- TASK PROMPT -
In the data below, restate exactly the lines from the one with "Click the delete" to the final line, both included, but not the pictures.

(Stored data)
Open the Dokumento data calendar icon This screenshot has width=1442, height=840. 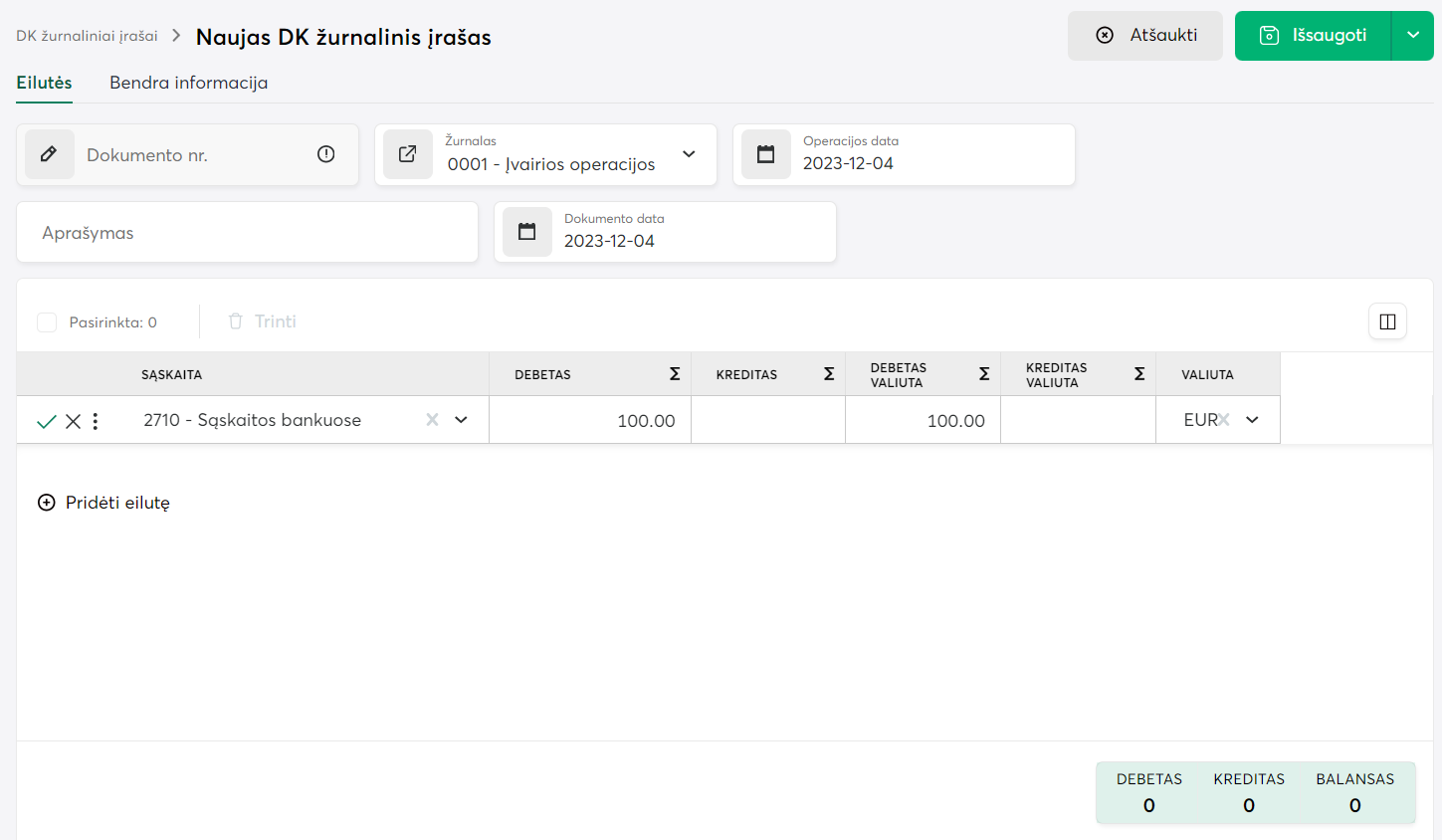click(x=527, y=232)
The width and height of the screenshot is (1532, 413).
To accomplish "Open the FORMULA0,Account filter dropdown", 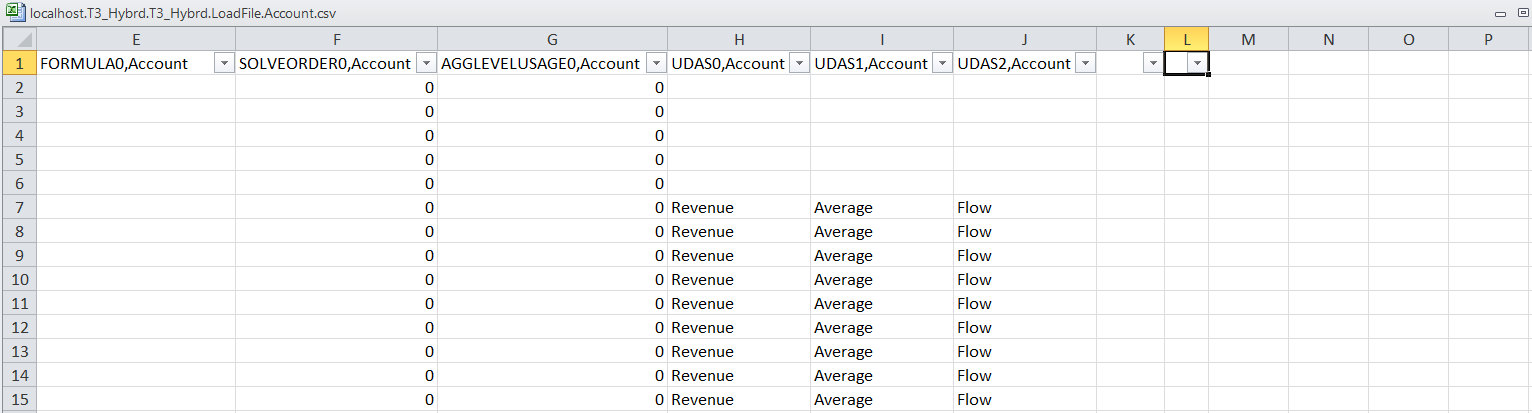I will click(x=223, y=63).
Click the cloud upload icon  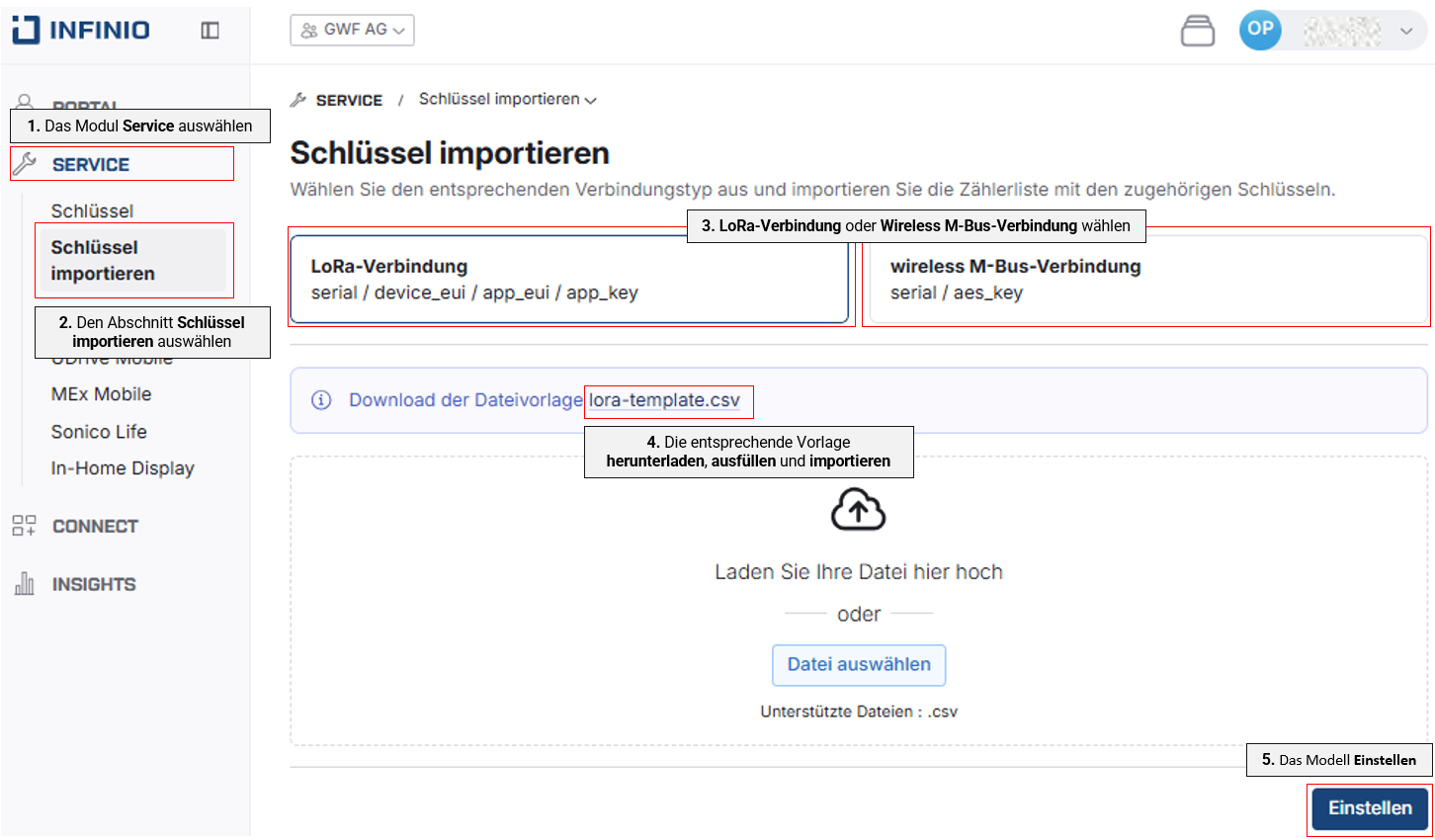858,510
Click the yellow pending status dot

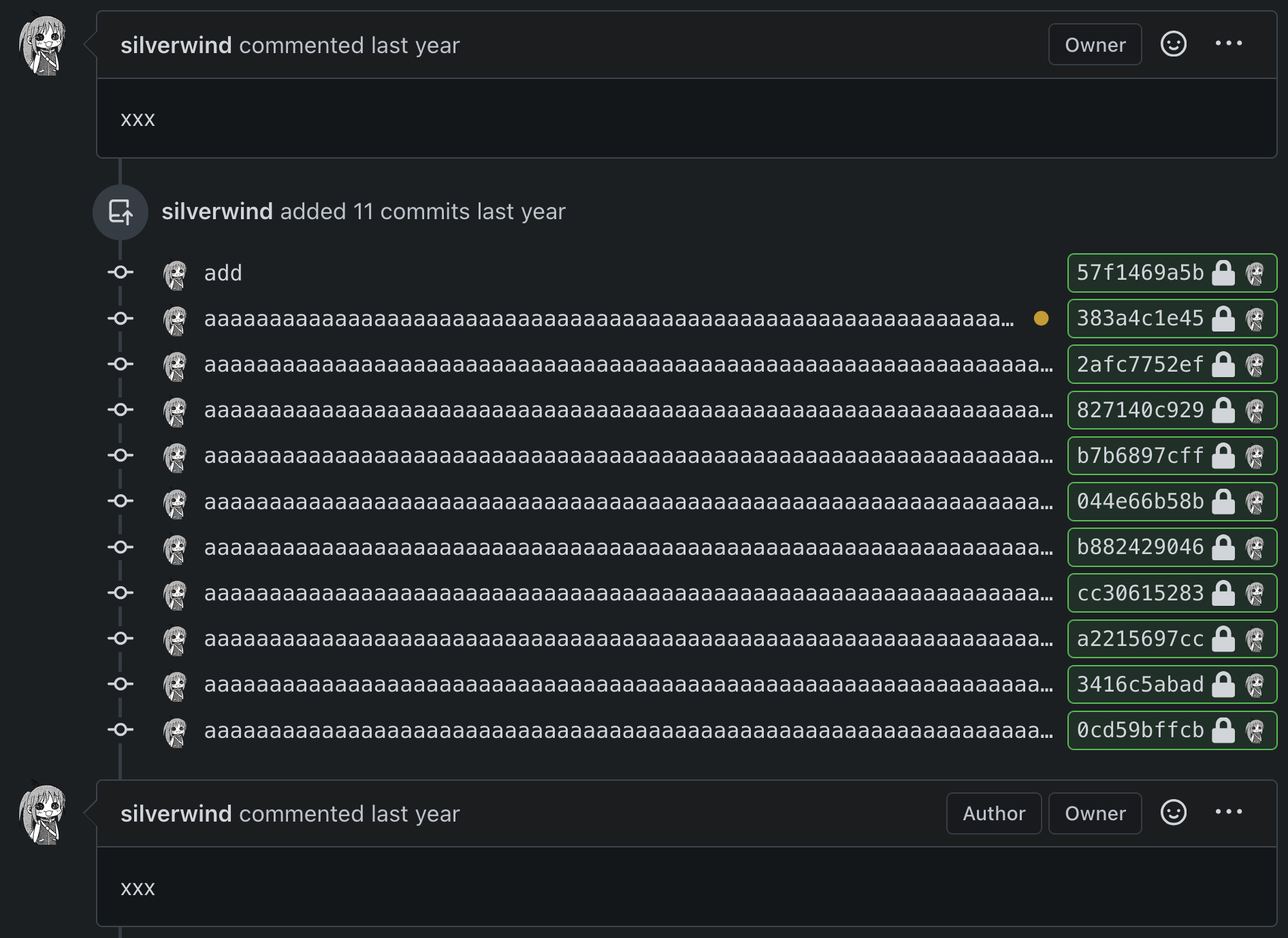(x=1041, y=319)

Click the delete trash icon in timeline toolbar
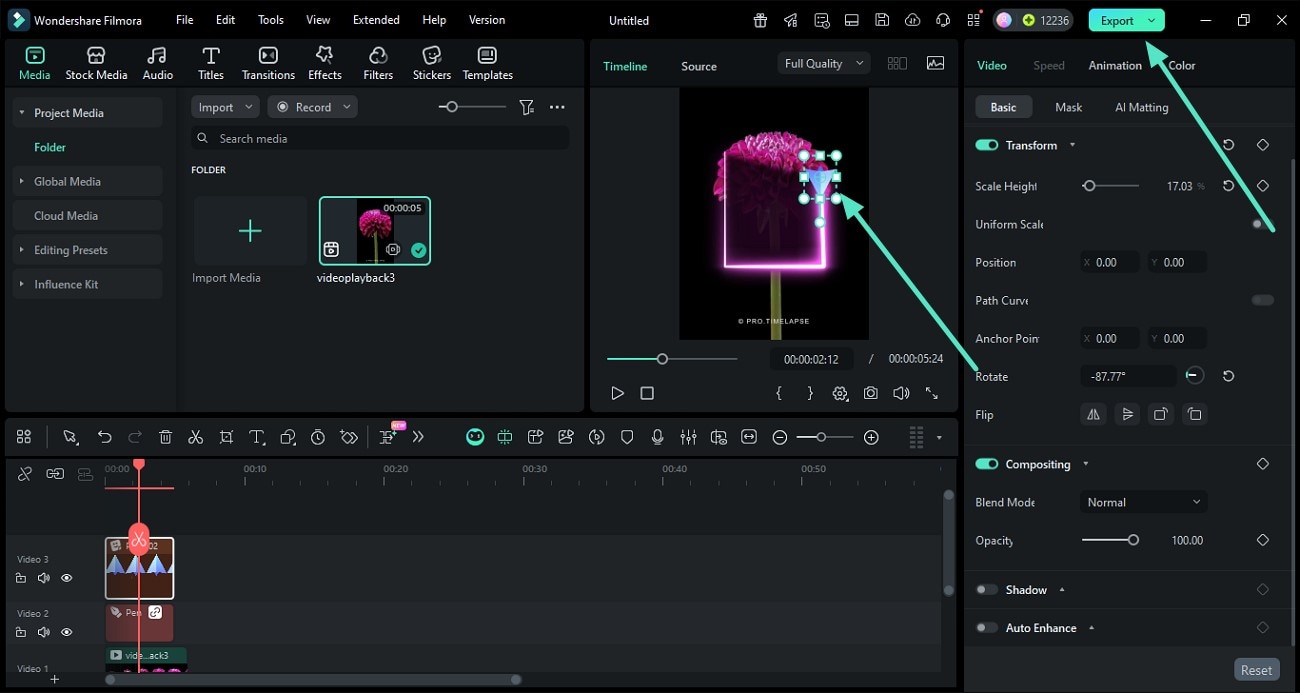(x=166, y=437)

- RESPONSE BELOW -
Click the delete trash icon in timeline toolbar
(x=166, y=437)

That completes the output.